Они по-родственному обнялись, и Серафима последовала за подполковником.

Оставшись наедине с Анной, майор вышел во двор, где у его машины уже прохаживался часовой, и, задумчиво помолчав, неожиданно произнес:

- Пойми: пока что это всего лишь мои фантазии. Но если, предположим, карта ляжет так, как я задумал… Ты бы согласилась вернуться, сначала в рейх, а затем и в Великобританию?

- Выражайтесь конкретнее, господин особист-майор, - спокойно потребовала Анна.

- Если вам будет предложено пройти дополнительную подготовку и вернуться в Западную Европу, но уже в той ипостаси, в которой действительно пребываете, то есть дочерью белогвардейского генерала, как вы отреагируете?

- Боюсь, что до рейда по тылам врага дело не дойдет. Меня попросту арестуют и расстреляют как скрытого врага народа. Так что, если намерен сдать меня своим чекистам, - так и делай, сдавай. Не надо маскировать свои старания под некие странные авантюры.

- Почему вы решили, что я намерен сдать вас?

- О незапятнанной совести своей печетесь, особист-майор. Как же вам дальше служить в органах, если где-то затаилась бывшая белогвардейка?

Гайдук недовольно покряхтел, старательно растер носком давно нечищенного сапога комок земли…

- Есть офицер, которому я могу доверять и с которым могу говорить откровенно. Разведаю ситуацию. Если окажется, что существует возможность вернуться в Западную Европу, я тут же предложу вам этот вариант. Будем считать, что в том бою, у дома Унтера, проверку на преданность советской Родине вы уже прошли. Если же почувствую, что карта ложится не в нашу пользу… - замялся Гайдук, явно не решив для себя, какими же будут его действия в случае неудачи. - Словом, определенный риск есть.

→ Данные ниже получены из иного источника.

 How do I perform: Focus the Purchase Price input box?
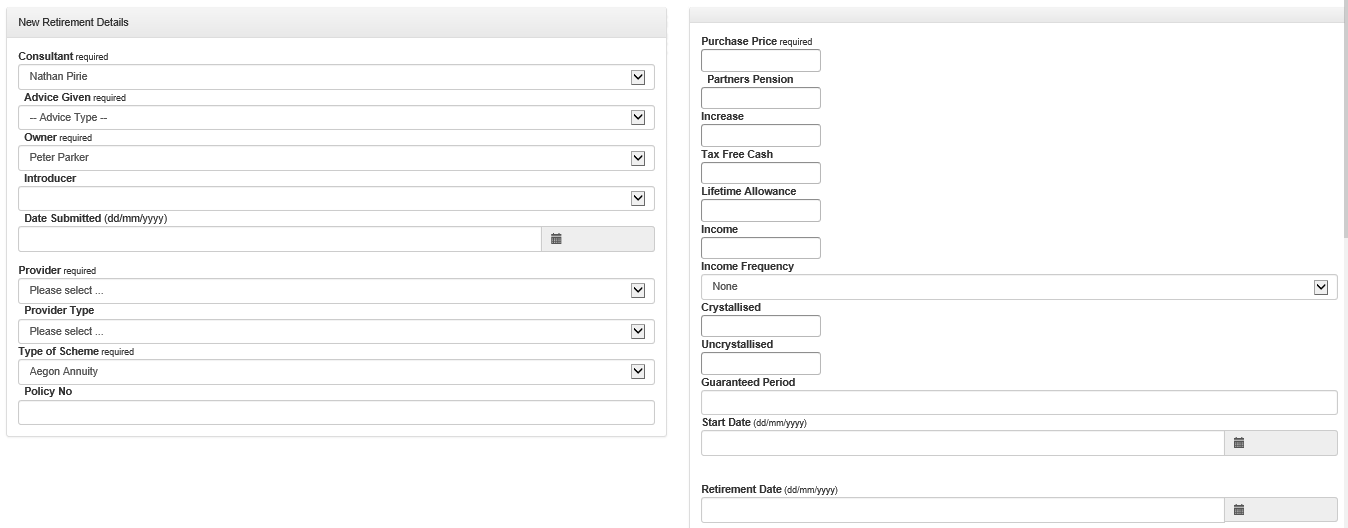pyautogui.click(x=760, y=61)
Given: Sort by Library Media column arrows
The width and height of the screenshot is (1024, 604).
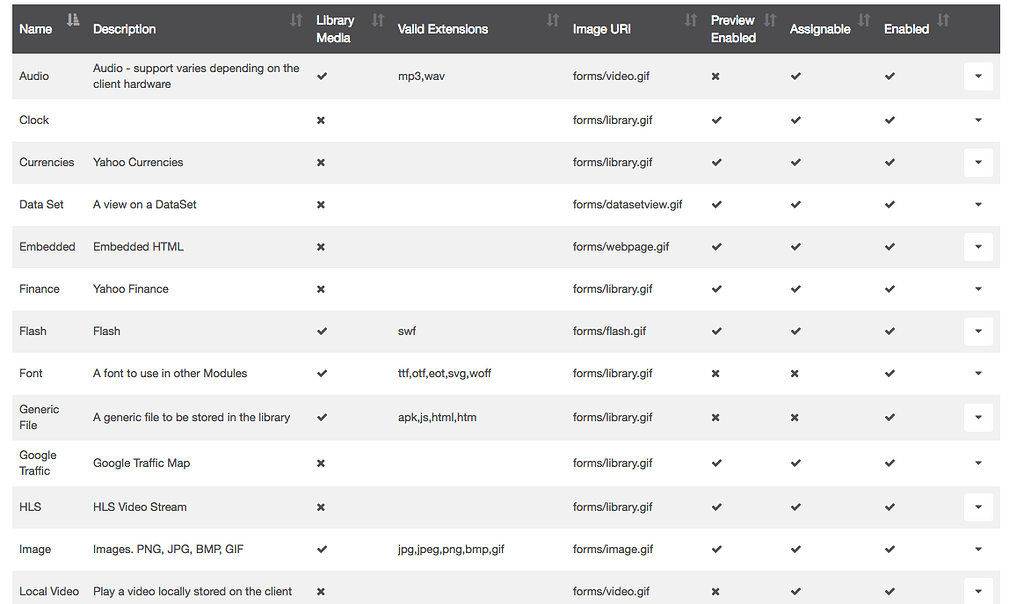Looking at the screenshot, I should [x=378, y=21].
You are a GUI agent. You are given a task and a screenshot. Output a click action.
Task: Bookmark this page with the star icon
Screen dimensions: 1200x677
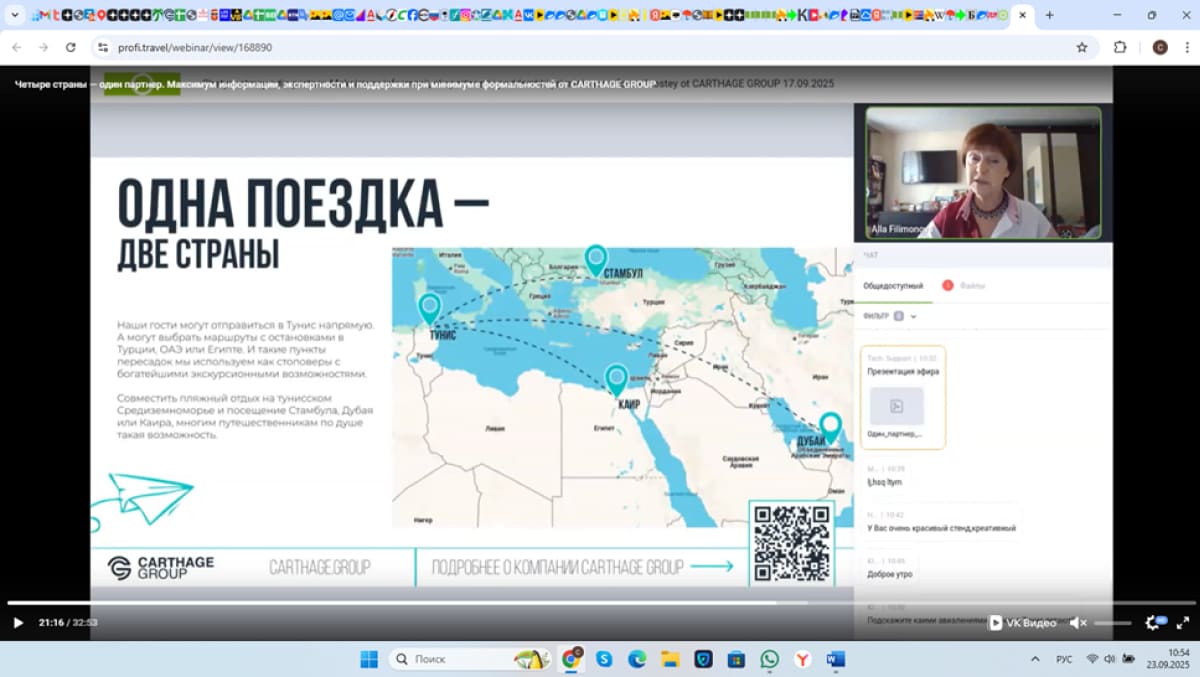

- Из этого и будем исходить.

- Но пока что я исхожу из того, что от былой "белогвардейщины" в образе мыслей ваших уже ничего не просматривается. Будь у вас желание оказаться в лагере фашистов, вы бы остались в Степногорске и спокойно дождались солдат вермахта.

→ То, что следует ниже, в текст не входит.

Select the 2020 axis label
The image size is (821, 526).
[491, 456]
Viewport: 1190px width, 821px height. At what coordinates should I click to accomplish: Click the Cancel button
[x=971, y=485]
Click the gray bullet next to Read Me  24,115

- В логике вам не откажешь, господин особист-майор. Дай-то бог, чтобы у меня не появилось повода жалеть, что не дождалась вермахтовцев.

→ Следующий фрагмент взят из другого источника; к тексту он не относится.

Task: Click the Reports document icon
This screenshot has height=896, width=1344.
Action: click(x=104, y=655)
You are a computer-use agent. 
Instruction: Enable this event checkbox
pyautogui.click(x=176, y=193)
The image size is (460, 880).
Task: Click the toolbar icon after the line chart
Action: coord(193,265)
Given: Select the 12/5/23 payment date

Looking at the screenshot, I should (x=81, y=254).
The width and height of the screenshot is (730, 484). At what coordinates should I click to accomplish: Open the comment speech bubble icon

- Случиться может все, что угодно. Однако в моем присутствии вы этих слов не произносили!

5

Прежде чем продолжить разговор, Степная Воительница инстинктивно как-то оглянулась и заметила, что на садовой тропинке, не особенно-то и прячась за кустом жасмина, стоит Корнева.

"Неужели подсматривает?! Совести - ни на копейку! - ужаснулась она, но тут же успокоила себя. - Да нет, скорее всего, завидует. Хотя все равно нечестно!" Гайдук вдруг внутренне содрогнулась: не приведи господь, чтобы этот мужчина, - ее, Евдокимки, мужчина, - когда-либо осмелился обнять это грудастое, рыжеволосое чудовище!

- Это правда, что вы учились еще в том, царских времен, военном училище? - времени, чтобы узнать друг друга получше, терять зря Евдокимка не собиралась.

- Учился, но уже после свержения царя, в последний период Гражданской войны. Меня приняли как сына офицера, погибшего в империалистическую войну. В шестнадцать стал юнкером, в восемнадцать командовал взводом - уже красным. Затем были годичные курсы красных командиров, после которых меня едва не расстреляли.

- Вас?! - не удержалась Евдокимка. - За что?!

- В большинстве случаев у нас расстреливают не "за что?", а "потому что". Так вот, меня - как бывшего дворянина и бывшего военспеца. К счастью, выяснилось, что против большевиков ни отец мой, ни я никогда не воевали; так что волею случая я стал красным командиром и даже награжден двумя орденами. А тут еще за меня генерал один из Генштаба поручился, из тех, которые хорошо знали моего отца. Словом, после непродолжительной нервотрепки меня вернули в строй и присвоили звание майора. Мало того, позволили поступить на заочное отделение Военной академии. Словом, для офицера моего круга - редкий случай везения.

- Действительно, - согласилась Гайдук. Об арестах "врагов народа" и партийных чистках у них в доме говорили не таясь, с явным осуждением.

- В прошлом году я получил звание подполковника и должность начальника штаба полка. Сейчас мне тридцать восемь лет.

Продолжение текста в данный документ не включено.